* Goal of the exercise *
Where the line containing "Where should I" appears below, begin there and reproduce each line exactly through the last one, omitting pictures.
Provided data section start
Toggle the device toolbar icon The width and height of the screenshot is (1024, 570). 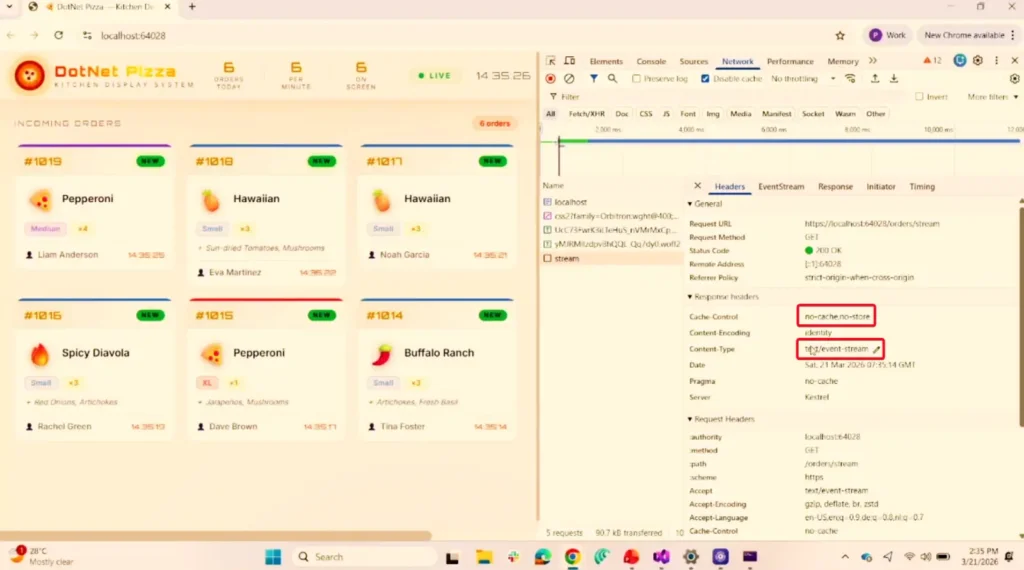(569, 61)
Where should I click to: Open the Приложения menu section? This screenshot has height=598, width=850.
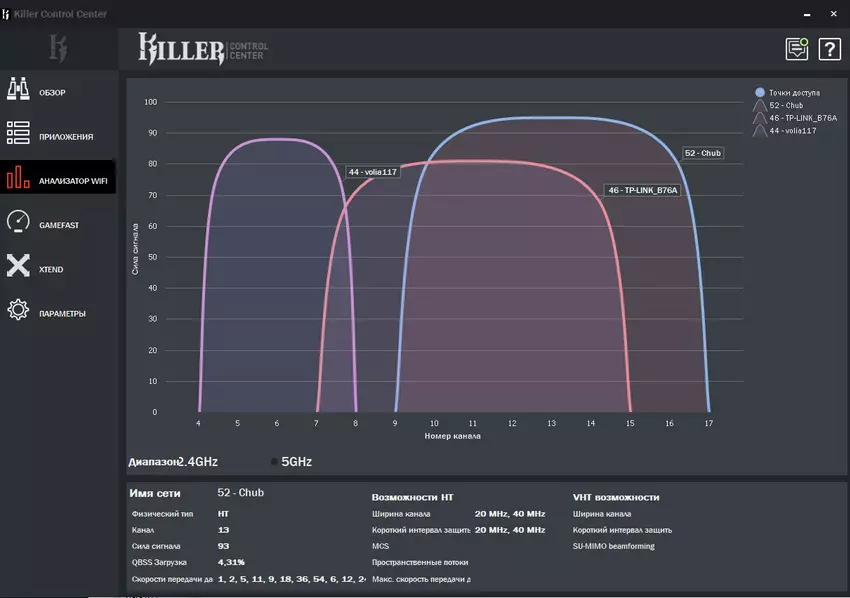tap(66, 137)
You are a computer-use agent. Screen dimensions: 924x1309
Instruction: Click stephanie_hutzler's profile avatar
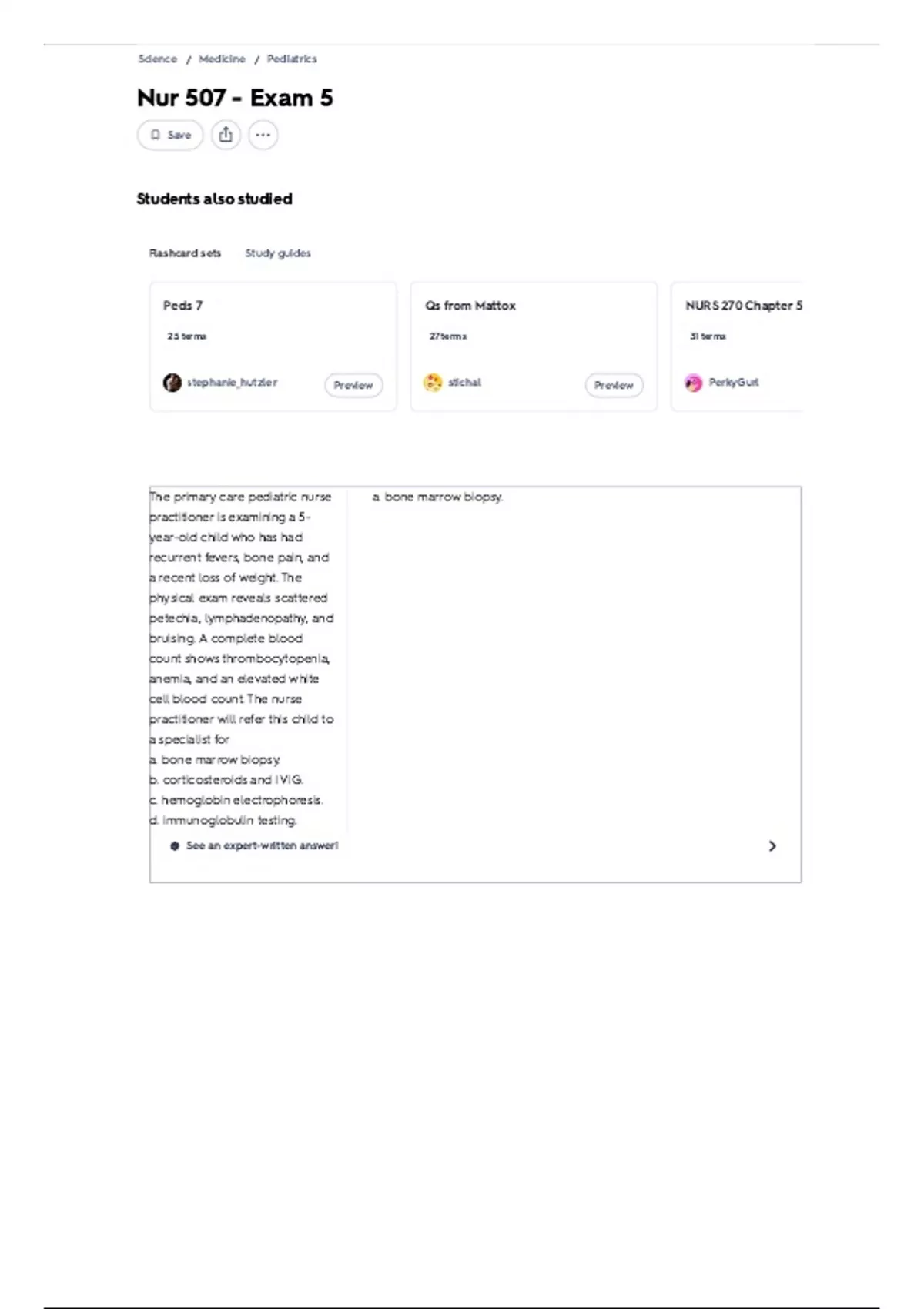point(172,383)
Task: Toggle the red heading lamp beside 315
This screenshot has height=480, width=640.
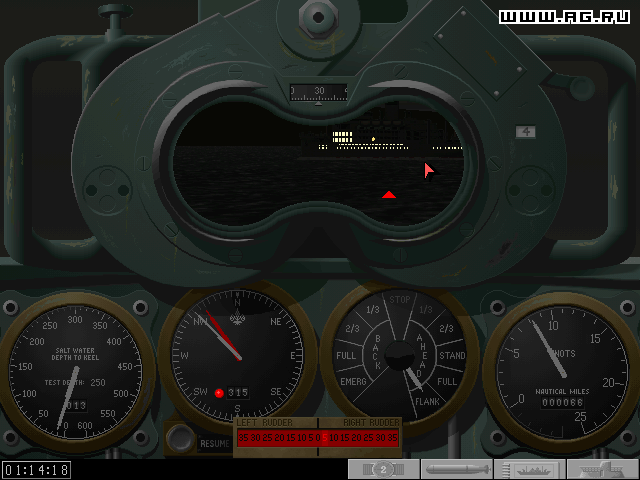Action: pos(218,393)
Provided data section end
* Task output *
Where should I click to: Open the Приложения menu section? This screenshot has height=598, width=850.
tap(66, 137)
You are a computer-use agent. Screen dimensions: 924x1309
Instruction: Click stephanie_hutzler's profile avatar
point(172,383)
Task: Toggle the red heading lamp beside 315
This screenshot has height=480, width=640.
Action: pos(218,393)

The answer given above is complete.